The term "cookbook medicine" gets thrown around a fair amount these days, especially surrounding stepped up comparative effectiveness research. Most professionals in the health dialogue agree that this information will help improve the quality of care by deepening our understanding of what works for whom, when. But standardization also has its opponents, on the right, the left, and among some physicians.
But if there is one generally agreed upon best way to conduct bypass surgery, and another one that's been found to result in higher mortality, wouldn't you want your family member's physician to follow the cookbook?
The Institute for Healthcare Improvement (IHI) is an unwavering supporter of using evidence to improve and standardize certain processes that are known to improve patient outcomes. They recently hosted a webinar to advertise four collaboratives that they are continuing and recruiting members for this fall: Transforming Care at the Bedside, Improving Perinatal Care, Reducing Readmissions by Improving Transitions in Care, and Reducing Sepsis Mortality.

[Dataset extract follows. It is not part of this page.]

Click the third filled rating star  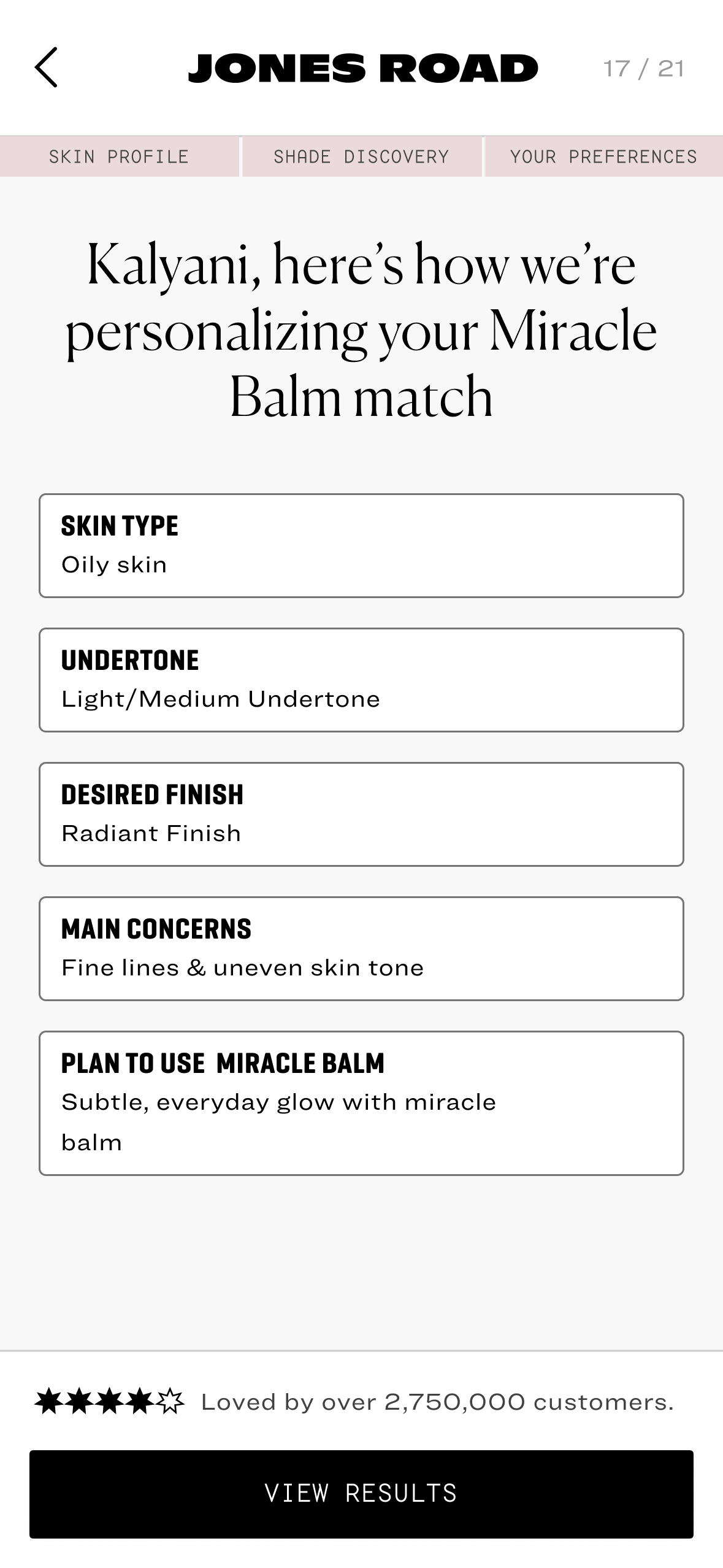[x=110, y=1402]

According to the webinar, about 80 percent of what happens to a patient should happen to all patients the same way. Deviation from this will result in poorer quality care, hence the mantra learned from the event: Every patient, every time. The other 20 percent should be personalized to the patient. We're all different after all; "cookbook" isn't cookie cutter.
And of course, it's a collaborative. Participants are expected to contribute their findings to IHI so that hospitals and clinicians can learn from each other's experiences. They encourage new participants to only focus on one or two interventions so that they don't overextend themselves. We learned this studying the Hill Physicians Medical Group: it's important to build in short term wins to give participants a taste of success.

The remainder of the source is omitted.